In late December, Ms. Smith also announced that $200-million in funding from a $1.1-billion bilateral agreement with Ottawa will be used to stabilize struggling clinics in the province until a new compensation model is in place. She provided no further details.

“Regardless of who you bring in, whether it’s nurse practitioners or more family doctors, the system still prohibits the kind of care that is necessary to keep our health system and our communities healthy,” said Dr. Hoggard.

An added layer of complexity is fallout from the COVID-19 pandemic that hammered the health care profession and left workers exhausted and traumatized, which was only exacerbated by work force shortfalls, explained Janet Reynolds, medical director of the Calgary Foothills Primary Care Network. She added that there is also a generational shift in the profession where new doctors are less interested in becoming business owners because of the financial and administrative burden.

That’s why more options for alternative funding models are needed to strengthen the ability to provide team-based care, which is one of 11 recommendations laid out in the Modernizing Alberta’s Primary Health Care System (MAPS) report, co-led by Dr. Reynolds.

Another recommendation is that primary health care funding should be substantially increased and aligned with delivery and accountability. This is also true for Primary Care Networks, which support groups of primary care physicians in a certain area and vary in size.

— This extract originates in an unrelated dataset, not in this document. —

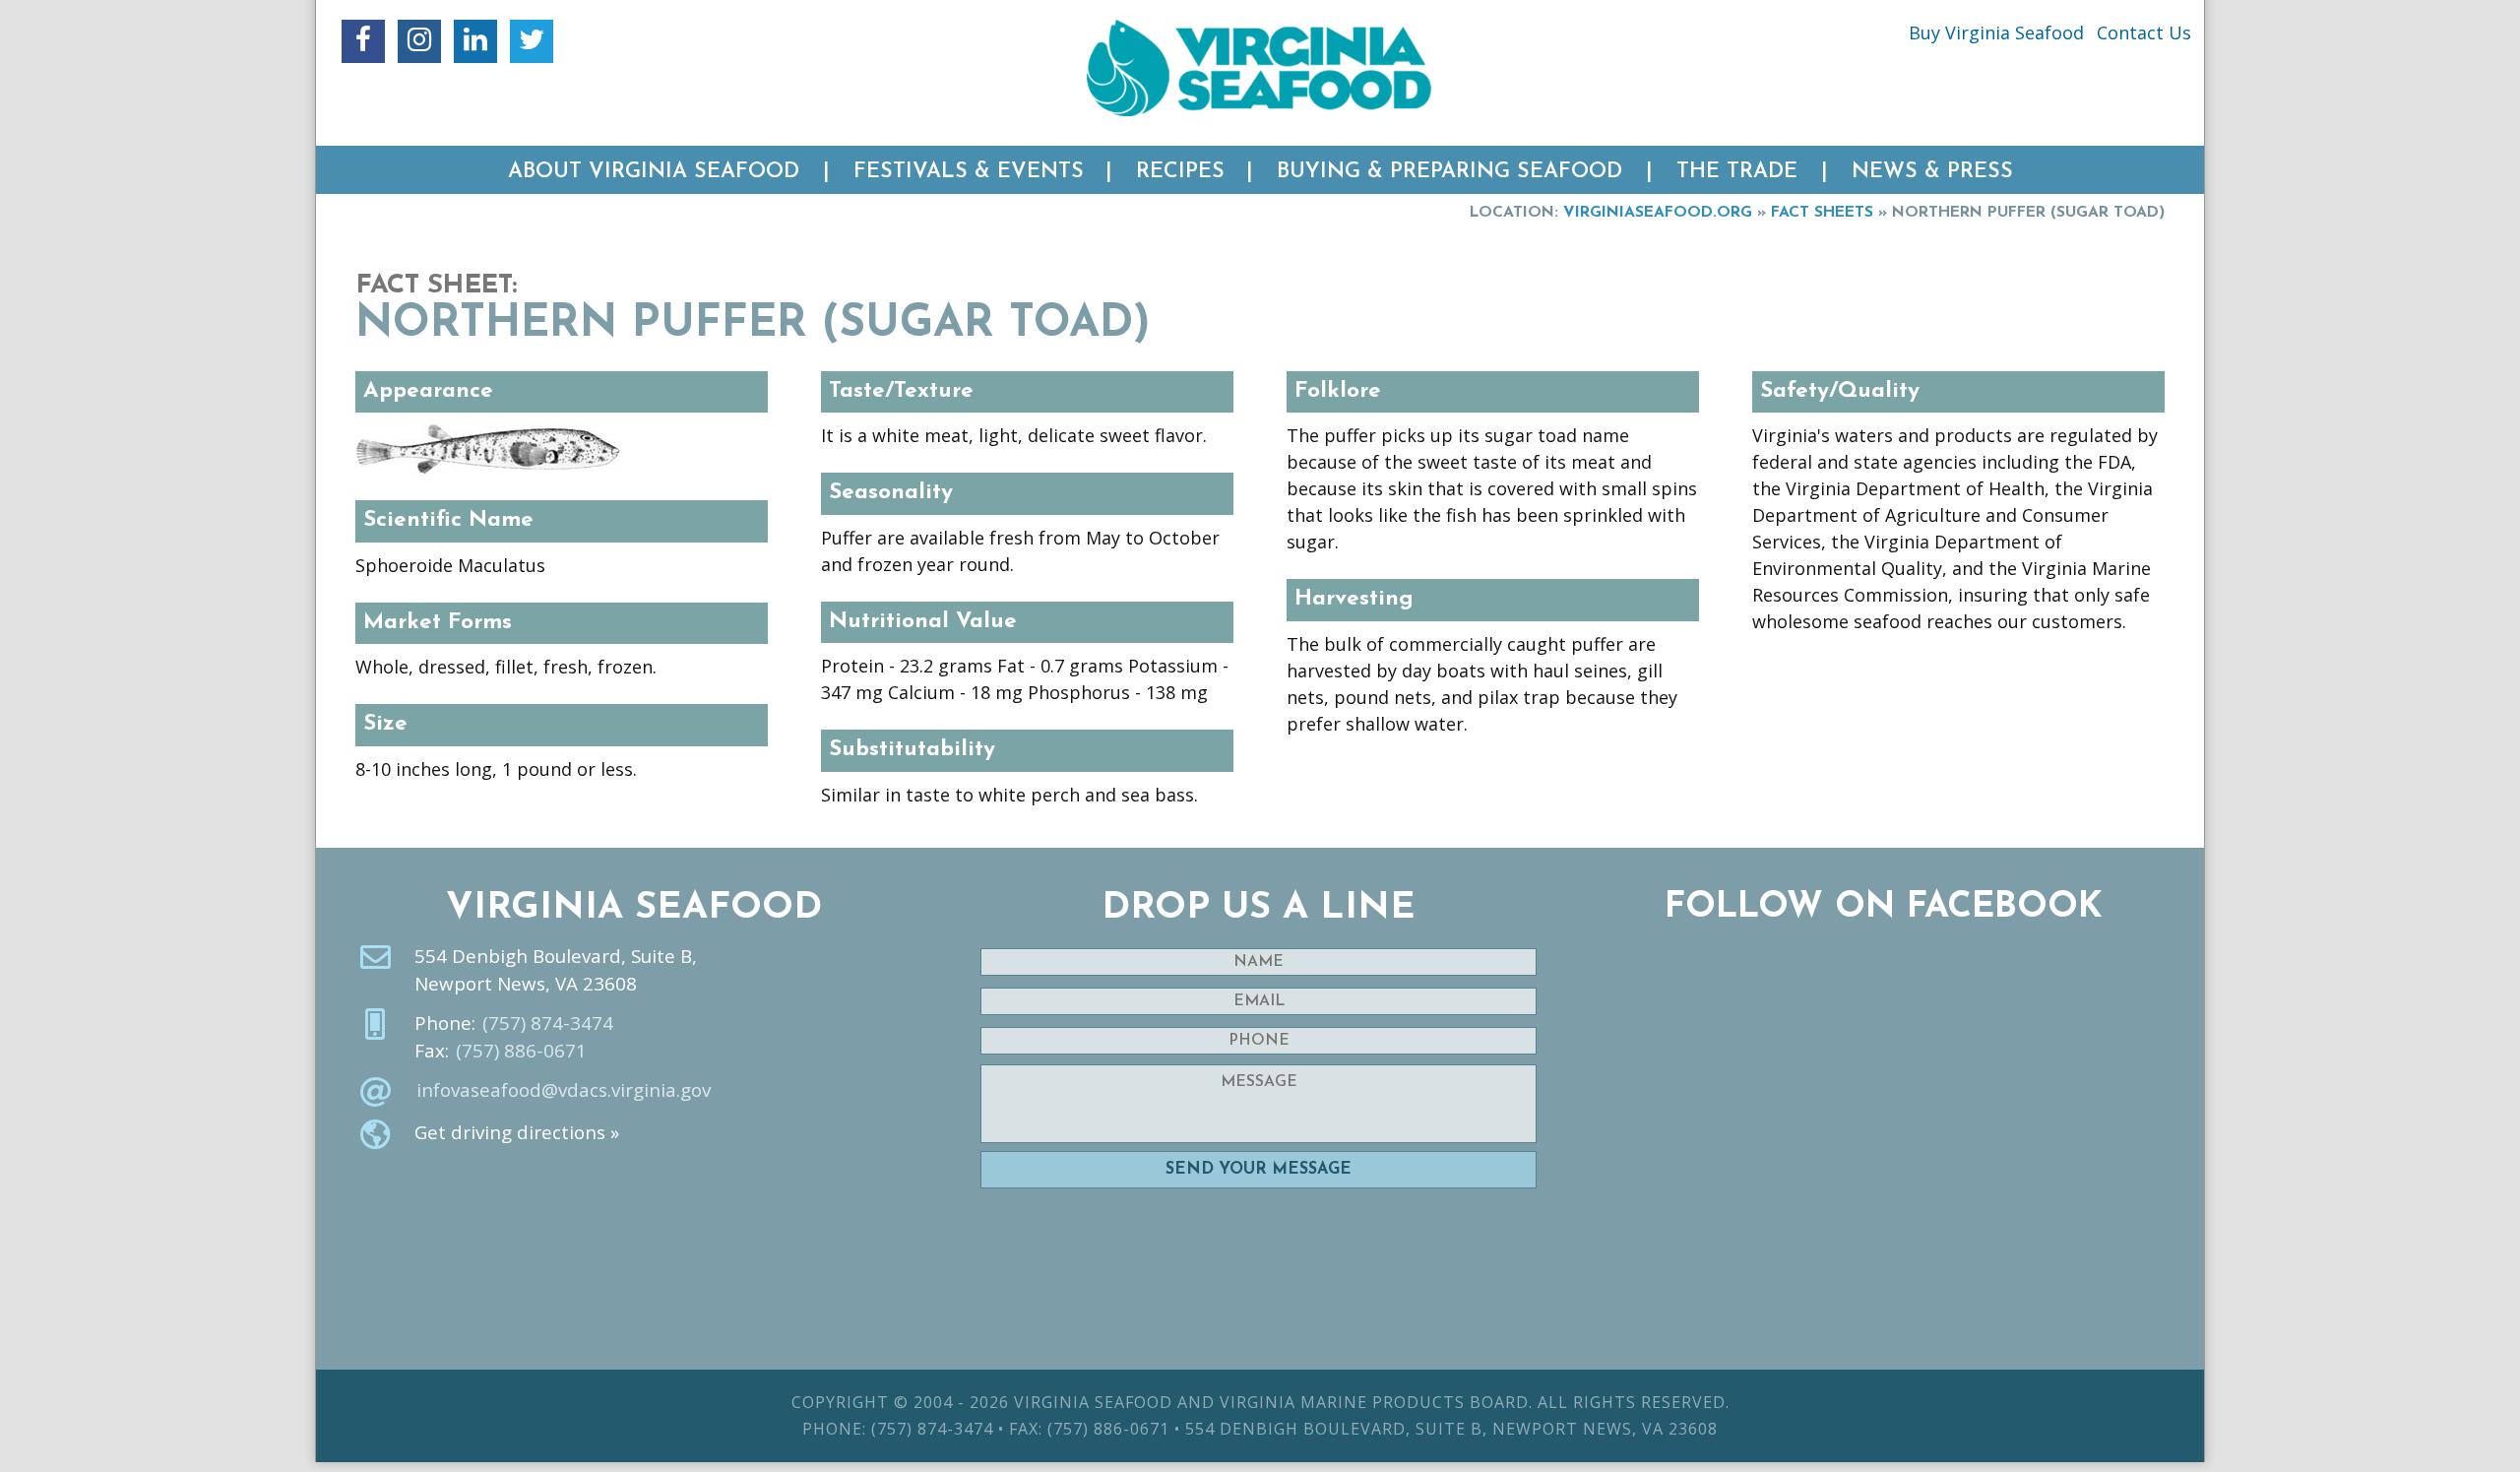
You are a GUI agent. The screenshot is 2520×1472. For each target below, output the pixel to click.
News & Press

Braden Manns, a professor of medicine at the University of Calgary and former interim vice-president for AHS, said for real change to take hold, provincial priorities need to be clearly outlined, mandated and measured by the new provincial organization. For example, he said these metrics should address high-volume billers who are, in some cases, providing substandard care while churning out patients.

He pointed to neighbouring British Columbia, which implemented a new payment model to stop family doctors from leaving their jobs. It raised the full-time salary of a family doctor to about $385,000 from $250,000. Dr. Manns said B.C., however, erred in not tying the salary increase to accountability measures.

Someone with a deep understanding of primary care, such as a respected family doctor, is needed to lead Alberta into the future, said Dr. Manns. It must be done by someone who is arm’s length from government, he added, but said the United Conservatives’ tumultuous relationship with doctors over the past five years gives him reason to believe they won’t “give up control.”

Right now, there is optimism, however cautious, that the government could bring primary care in Alberta into the 21st century.

But, Dr. Hoggard said, you can’t bank on hope: “We need action now.”